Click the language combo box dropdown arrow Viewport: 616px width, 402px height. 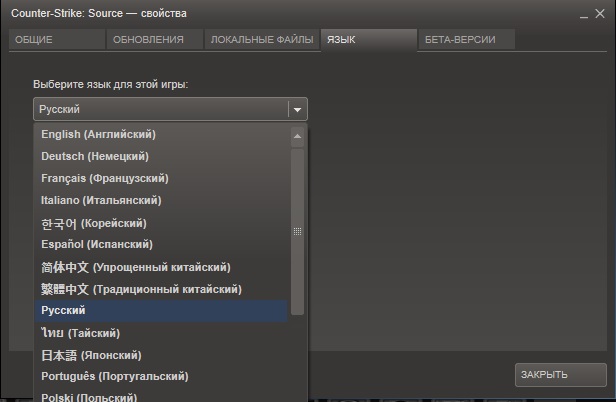[297, 109]
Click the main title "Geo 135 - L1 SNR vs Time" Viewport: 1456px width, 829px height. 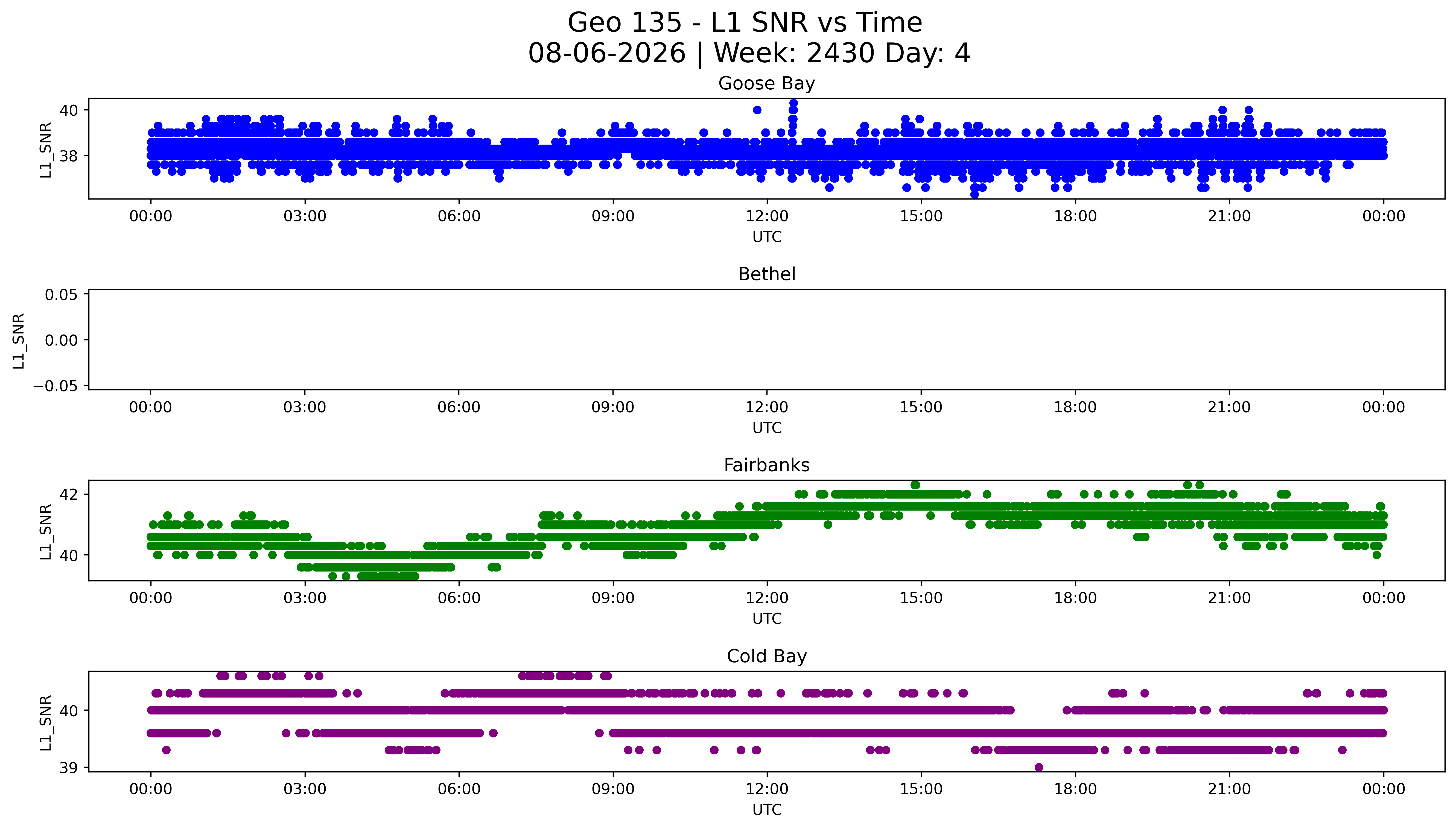[745, 23]
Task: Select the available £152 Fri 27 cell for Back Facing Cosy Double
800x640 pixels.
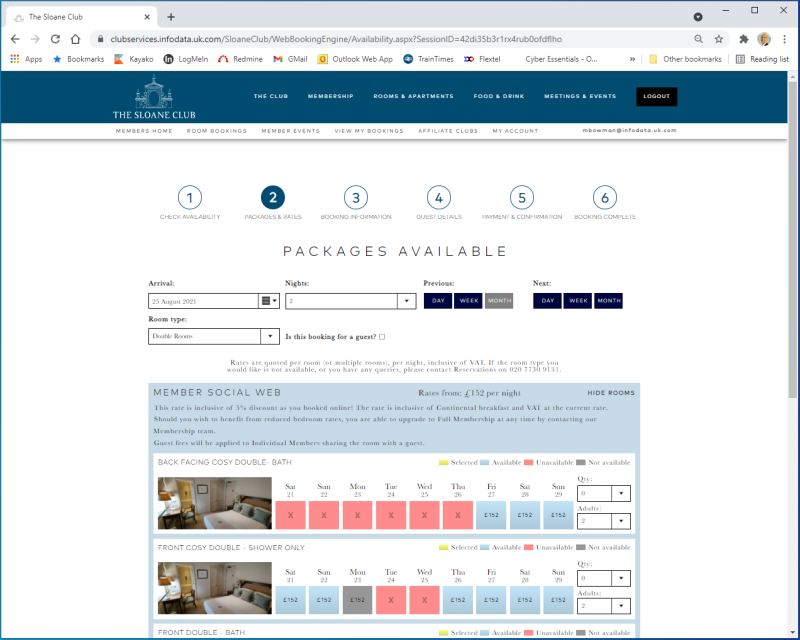Action: (491, 515)
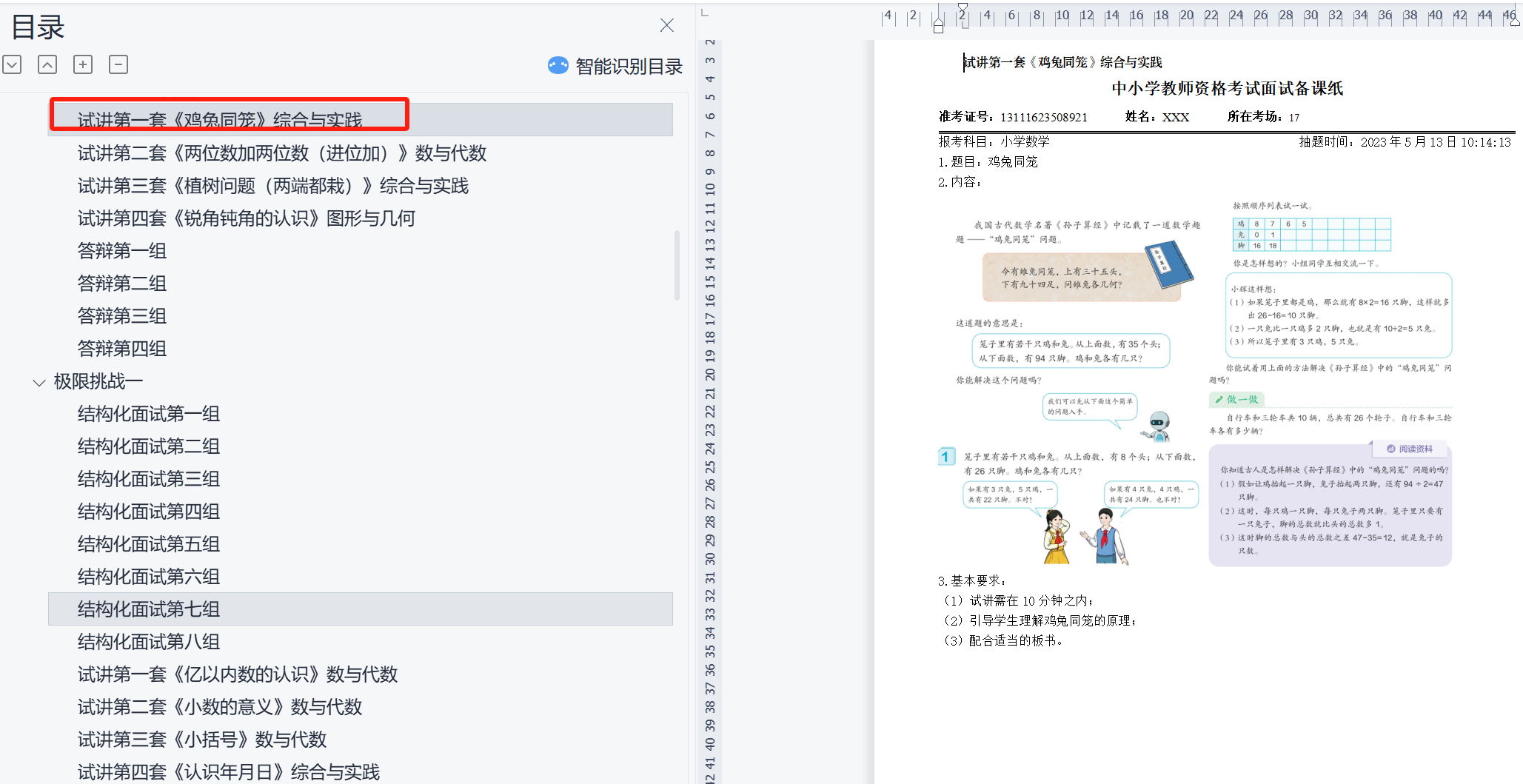This screenshot has width=1523, height=784.
Task: Click the 阅读资料 label in document page
Action: (1415, 449)
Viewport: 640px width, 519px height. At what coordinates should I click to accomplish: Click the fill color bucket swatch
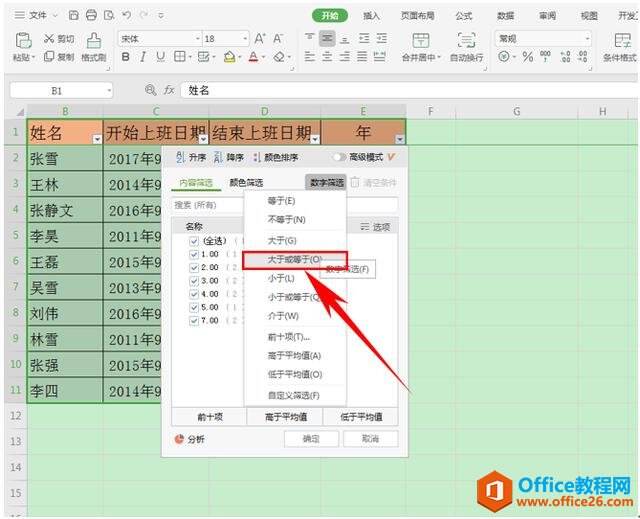click(x=229, y=57)
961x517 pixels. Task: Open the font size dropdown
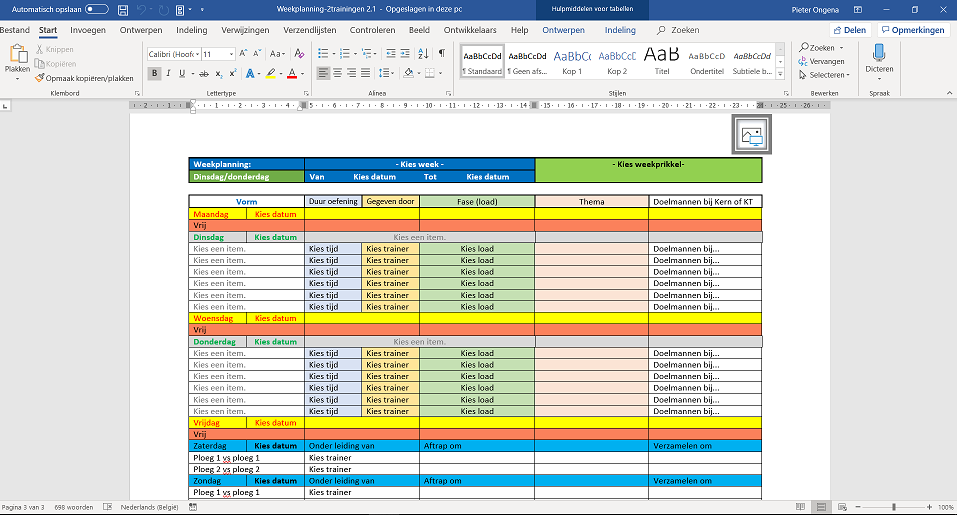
• • • • • • •
* _What this task involves_:
From the line with "800x640 pixels." through the final line of the data above, copy everything exactly, both ends included, but not the pictures.

* _Exercise output_:
800x640 pixels.
Action: (491, 515)
This screenshot has width=1523, height=784.
Task: Click the 阅读资料 label in document page
Action: (1415, 449)
Viewport: 640px width, 519px height. At what coordinates should I click to accomplish: Click the fill color bucket swatch
click(x=229, y=57)
961x517 pixels. Task: Open the font size dropdown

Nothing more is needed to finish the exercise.